» **Word and element pointing entries**:
____________________

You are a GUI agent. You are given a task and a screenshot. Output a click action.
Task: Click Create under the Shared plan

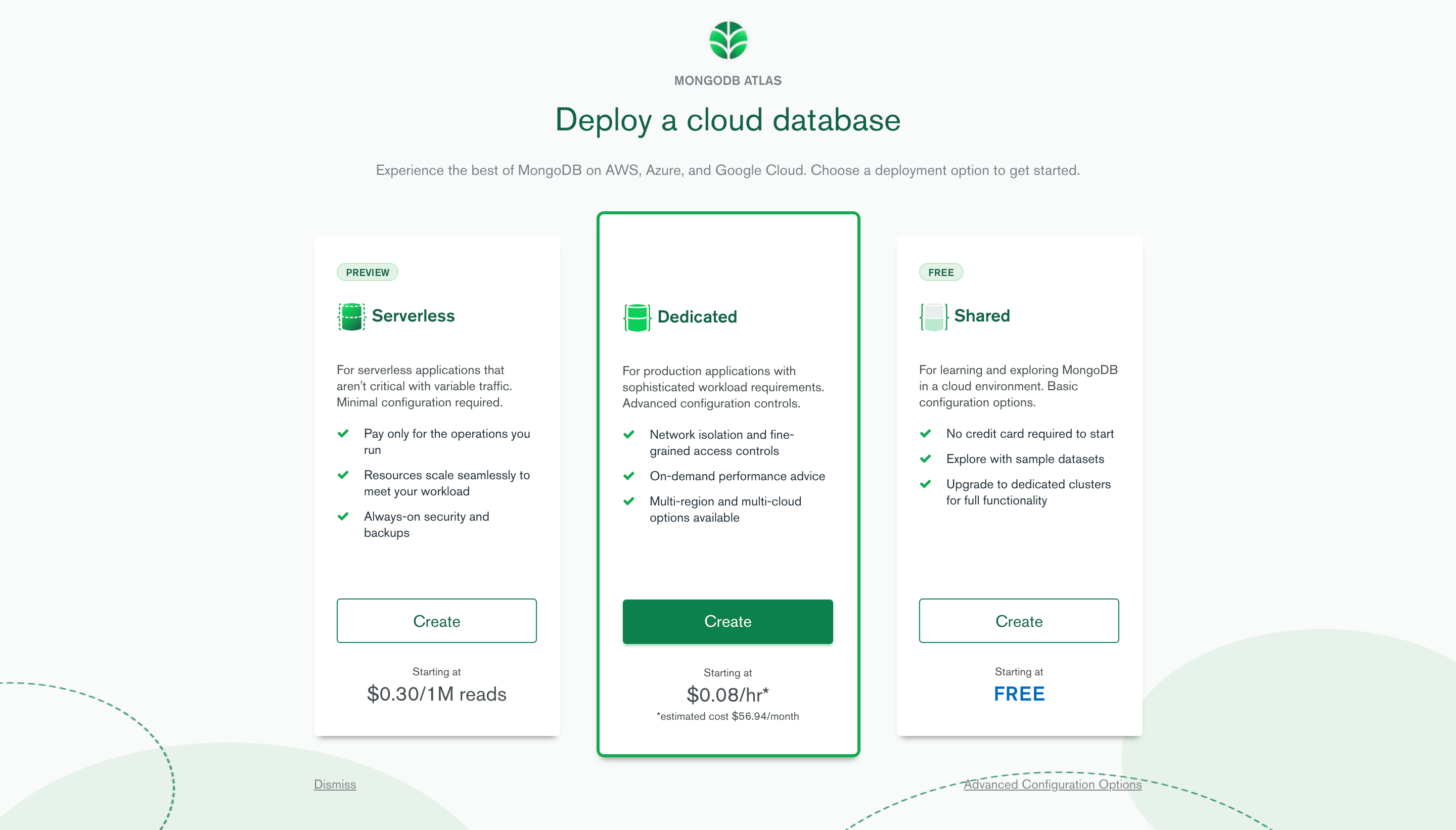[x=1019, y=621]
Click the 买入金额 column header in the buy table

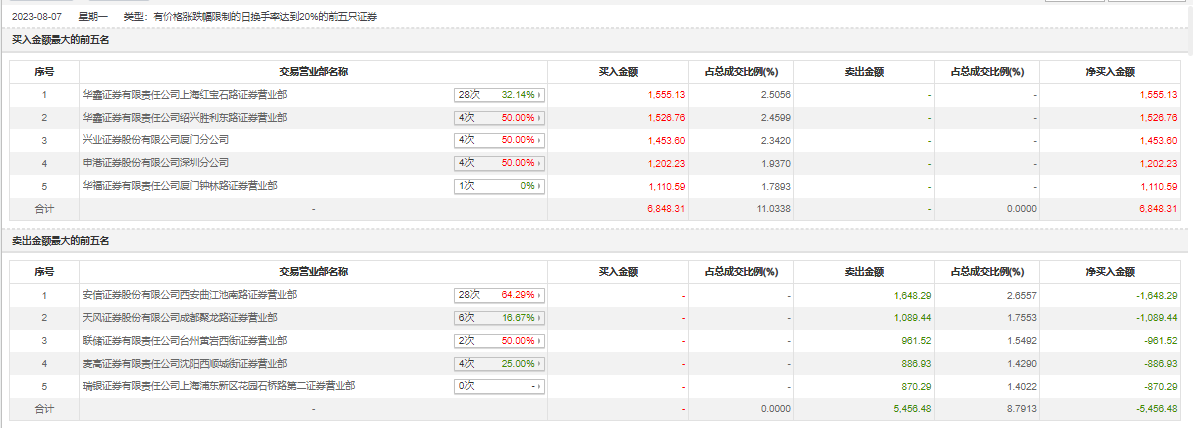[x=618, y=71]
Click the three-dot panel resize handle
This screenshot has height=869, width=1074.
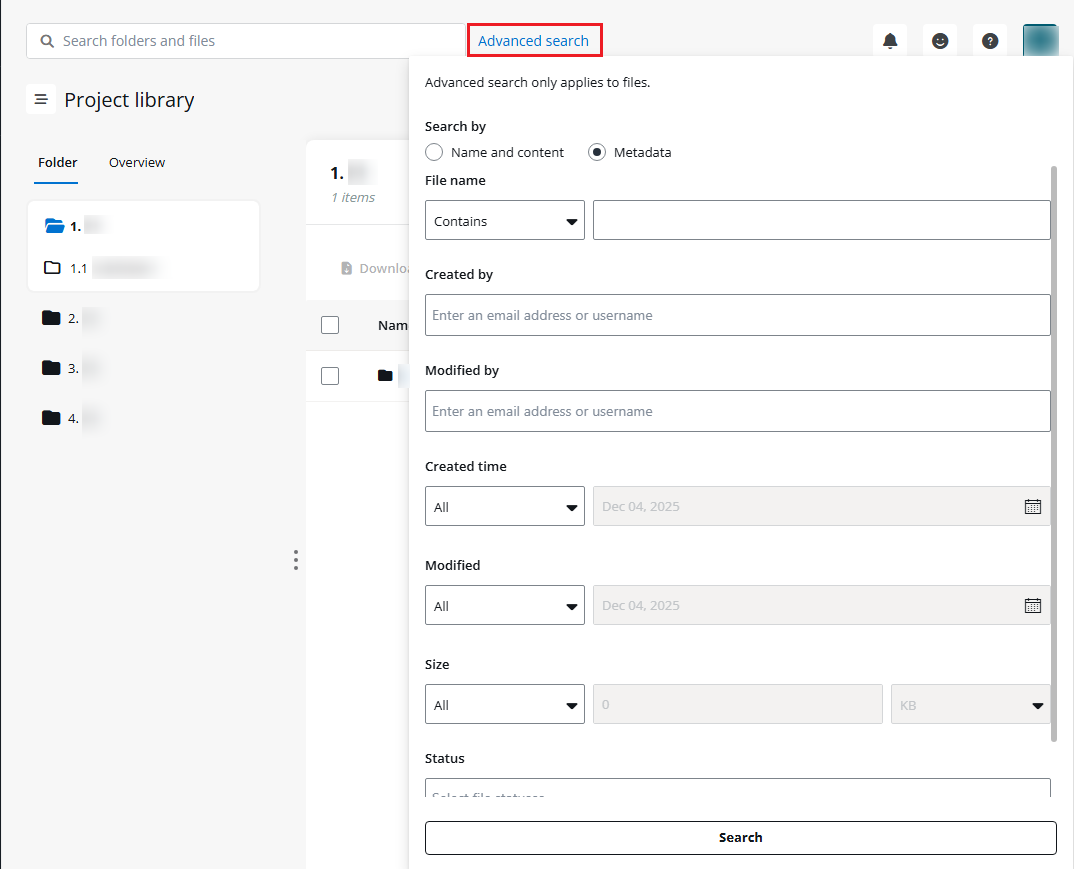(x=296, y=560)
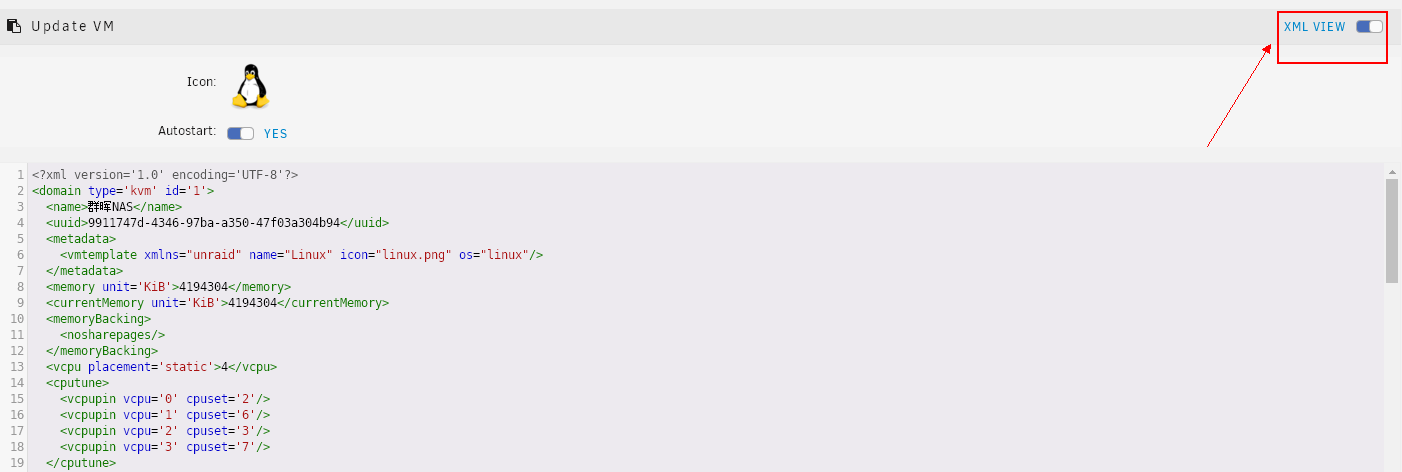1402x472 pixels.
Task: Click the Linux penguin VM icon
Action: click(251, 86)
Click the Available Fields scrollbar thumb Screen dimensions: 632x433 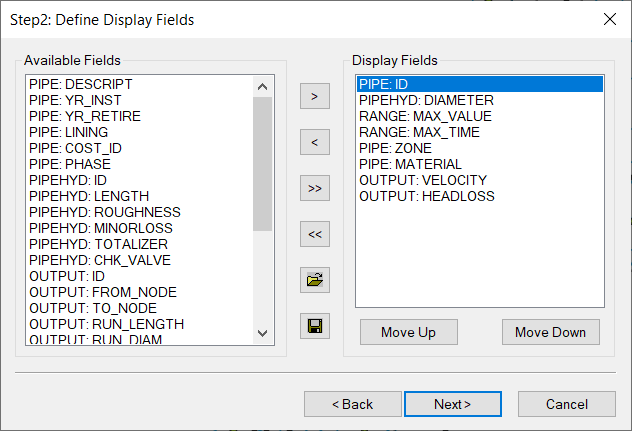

____________________

» **Exercise task**:
Transcribe every line of the rows above verbatim, leaving the pictures out.

» **Written response**:
You are a GUI agent. You are given a task and a screenshot. Output a click action.
Task: Click Create under the Shared plan

[x=1019, y=621]
Click the 买入金额 column header in the buy table

[x=618, y=71]
Click the three-dot panel resize handle
This screenshot has height=869, width=1074.
(x=296, y=560)
1402x472 pixels.
Task: Click the Linux penguin VM icon
Action: click(251, 86)
Click the Available Fields scrollbar thumb Screen dimensions: 632x433 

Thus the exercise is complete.